Sharing Tender Mercies

Tender Mercies are the little things that happen regularly that assure us that God is aware of us and willing and able to help us. We as sisters in the Cornerstone Park Ward want to record and share some of the tender mercies we see and feel in our lives. Anyone can share anonymously or use their names. Anyone can change names of people in their writing to assure confidentiality when needed. However, honesty and truth are paramount. Often tender mercies are simple. Sometimes they are hugely miraculous. Our hope is that each sister will go to this blog regularly to read about each other's lives and to record the tender mercies seen and felt. This is an open blog. Women of other faiths are also welcome to read and share their tender mercies.

Tuesday, May 31, 2011

Divine Signatures and Visiting Teachers!

So grateful for my visiting teacher and her awareness of me and my needs. I am reading the book "Divine Signatures" which she lent me, and am grateful to the Lord today for visiting teachers and witnesses that He lives!

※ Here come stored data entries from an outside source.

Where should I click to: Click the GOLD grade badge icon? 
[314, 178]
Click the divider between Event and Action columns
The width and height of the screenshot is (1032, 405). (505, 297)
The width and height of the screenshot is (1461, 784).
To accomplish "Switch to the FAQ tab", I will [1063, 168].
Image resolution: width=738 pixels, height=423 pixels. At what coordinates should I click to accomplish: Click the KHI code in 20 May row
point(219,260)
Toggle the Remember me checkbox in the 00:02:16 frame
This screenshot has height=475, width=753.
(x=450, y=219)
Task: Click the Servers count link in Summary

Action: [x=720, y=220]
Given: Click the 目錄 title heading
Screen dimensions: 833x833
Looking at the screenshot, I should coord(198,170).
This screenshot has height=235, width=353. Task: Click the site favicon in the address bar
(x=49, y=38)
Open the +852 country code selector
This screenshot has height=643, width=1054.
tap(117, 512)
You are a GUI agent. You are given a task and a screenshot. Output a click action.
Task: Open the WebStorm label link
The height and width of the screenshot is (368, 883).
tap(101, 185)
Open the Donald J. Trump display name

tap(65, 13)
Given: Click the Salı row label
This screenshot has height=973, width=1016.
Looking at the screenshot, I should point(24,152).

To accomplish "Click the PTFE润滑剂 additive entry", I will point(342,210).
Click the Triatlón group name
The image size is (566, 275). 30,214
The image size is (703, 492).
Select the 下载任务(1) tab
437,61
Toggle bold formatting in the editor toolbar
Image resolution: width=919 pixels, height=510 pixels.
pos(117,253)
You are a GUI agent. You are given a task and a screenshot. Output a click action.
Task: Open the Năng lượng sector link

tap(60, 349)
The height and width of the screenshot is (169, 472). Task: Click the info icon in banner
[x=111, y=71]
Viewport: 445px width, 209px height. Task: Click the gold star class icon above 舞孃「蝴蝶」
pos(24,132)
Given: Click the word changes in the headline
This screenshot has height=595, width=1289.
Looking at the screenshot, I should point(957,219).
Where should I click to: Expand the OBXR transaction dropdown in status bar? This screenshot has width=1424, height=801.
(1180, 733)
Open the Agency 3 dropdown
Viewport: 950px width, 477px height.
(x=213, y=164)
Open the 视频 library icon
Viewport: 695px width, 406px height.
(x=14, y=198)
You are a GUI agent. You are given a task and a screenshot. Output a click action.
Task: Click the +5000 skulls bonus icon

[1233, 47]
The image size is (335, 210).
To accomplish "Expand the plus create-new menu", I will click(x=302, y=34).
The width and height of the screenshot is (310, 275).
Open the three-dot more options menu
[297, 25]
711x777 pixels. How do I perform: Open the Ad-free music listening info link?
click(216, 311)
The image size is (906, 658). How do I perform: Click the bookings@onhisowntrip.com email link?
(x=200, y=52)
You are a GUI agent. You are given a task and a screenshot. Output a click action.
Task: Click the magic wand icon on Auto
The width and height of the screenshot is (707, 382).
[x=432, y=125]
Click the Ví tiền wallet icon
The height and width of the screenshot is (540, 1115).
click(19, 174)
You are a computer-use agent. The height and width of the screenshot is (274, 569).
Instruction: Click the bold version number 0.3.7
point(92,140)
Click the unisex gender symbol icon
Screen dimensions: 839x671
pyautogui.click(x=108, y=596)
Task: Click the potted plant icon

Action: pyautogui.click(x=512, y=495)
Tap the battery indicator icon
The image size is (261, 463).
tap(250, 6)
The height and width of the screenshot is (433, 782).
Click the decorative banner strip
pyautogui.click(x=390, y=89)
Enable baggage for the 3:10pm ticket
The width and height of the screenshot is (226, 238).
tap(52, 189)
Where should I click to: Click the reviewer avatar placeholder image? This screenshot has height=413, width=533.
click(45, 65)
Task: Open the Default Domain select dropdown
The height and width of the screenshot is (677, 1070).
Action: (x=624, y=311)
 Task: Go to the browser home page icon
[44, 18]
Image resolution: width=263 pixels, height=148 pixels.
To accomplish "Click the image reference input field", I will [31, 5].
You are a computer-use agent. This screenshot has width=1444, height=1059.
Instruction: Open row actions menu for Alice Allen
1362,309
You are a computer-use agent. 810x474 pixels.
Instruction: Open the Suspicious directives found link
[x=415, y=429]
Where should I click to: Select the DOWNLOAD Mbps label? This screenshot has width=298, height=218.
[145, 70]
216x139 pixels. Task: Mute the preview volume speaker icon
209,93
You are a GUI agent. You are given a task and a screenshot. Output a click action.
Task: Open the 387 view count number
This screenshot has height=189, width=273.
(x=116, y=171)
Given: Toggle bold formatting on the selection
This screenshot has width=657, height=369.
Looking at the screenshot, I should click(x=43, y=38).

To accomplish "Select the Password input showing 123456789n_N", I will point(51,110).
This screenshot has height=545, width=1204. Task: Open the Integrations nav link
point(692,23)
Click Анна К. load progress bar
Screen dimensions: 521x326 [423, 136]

I know the Lord helps meet our needs through visiting teaching!

Katie Riggs

Monday, December 6, 2010

You!

My tender mercy today is my dear sisters in the Cornerstone Park Ward! Thank you so much for your love and support. I had so many offers to assist me this month after the transplant surgery. I am grateful to you, even if I don't take advantage of your offers.. there were so many. I feel your love. Thank you so much!!

-Katie Riggs

Monday, November 8, 2010

Visiting Teachers

Life has been pretty rough lately. I'm making it through, but sometimes I just feel kind of alone. This week, my new visiting teachers came by. It was a wonderful visit. I truly feel like the Lord hand-picked these two sisters just for me. They took the time, they heard me, and I can tell they understand me. Most importantly, they brought the Spirit into my home. That really made my week.

Creative Breakthrough!

I was having a complete mental block on a creative project I'm working on, and then the Lord gave me some inspiration this morning! It is something I'm working towards just for me, but it helped me remember the Lord cares. The result was something better than I could have come up with myself!

-Katie Riggs

Wednesday, August 4, 2010

Guidance in parenting

I was having a very difficult time with one of my children. Although I wanted to express and show my love, my child wasn't feeling it or accepting my love. Then one night I was just thinking and the thought to write to my child came to me. It seemed so simple, and so right. I started to write each night for a few nights, I it made a difference. I'm grateful for the simple help I get from God.

Friday, July 23, 2010

The Letter

I haven't been to Church in a while and Last week I got a very strong feeling of Embarrassment. I was feeling very embarrassed for not going. I just couldn't face my class in Primary. I prayed a lot about this and asked Heavenly Father for a comfort. In that same week I got a Letter from one of my sweet student's telling me she missed me. Her mom put in a separate note telling me that her daughter thinks of me every Sunday.
My answer from Heavenly Father.
My sweet student wants me to come back.
My embarrassment left me at that moment.
Heavenly Father Loves me and hears me.
I'm so grateful to the love I feel from My Heavenly Father and the sweet little girl who followed a prompting.
Delia Hardy

Monday, July 12, 2010

For the past few weeks I have been having trouble with my car overheating, so last week on Thursday, on my way to work I was stuck in rush hour and of course right when things could get worse it did. My car started to overheat and I could see some white smoke coming out from the side of my car so that's when I started to panic, and while I was panicking I started to feel peace and comfort and I noticed that I was two cars way from a parking lot where I could pull over and let my car cool down. After it had cooled down I still was worried that I would not make it to work, so I said a little prayer in my heart that I would make it and that everything will be OK. I got to work just fine and I felt so grateful that it did not happen on the highway because of the crazy rush hour. I know that after that had happened that the lord was watching over me and my silly car so that I would be out of harms way.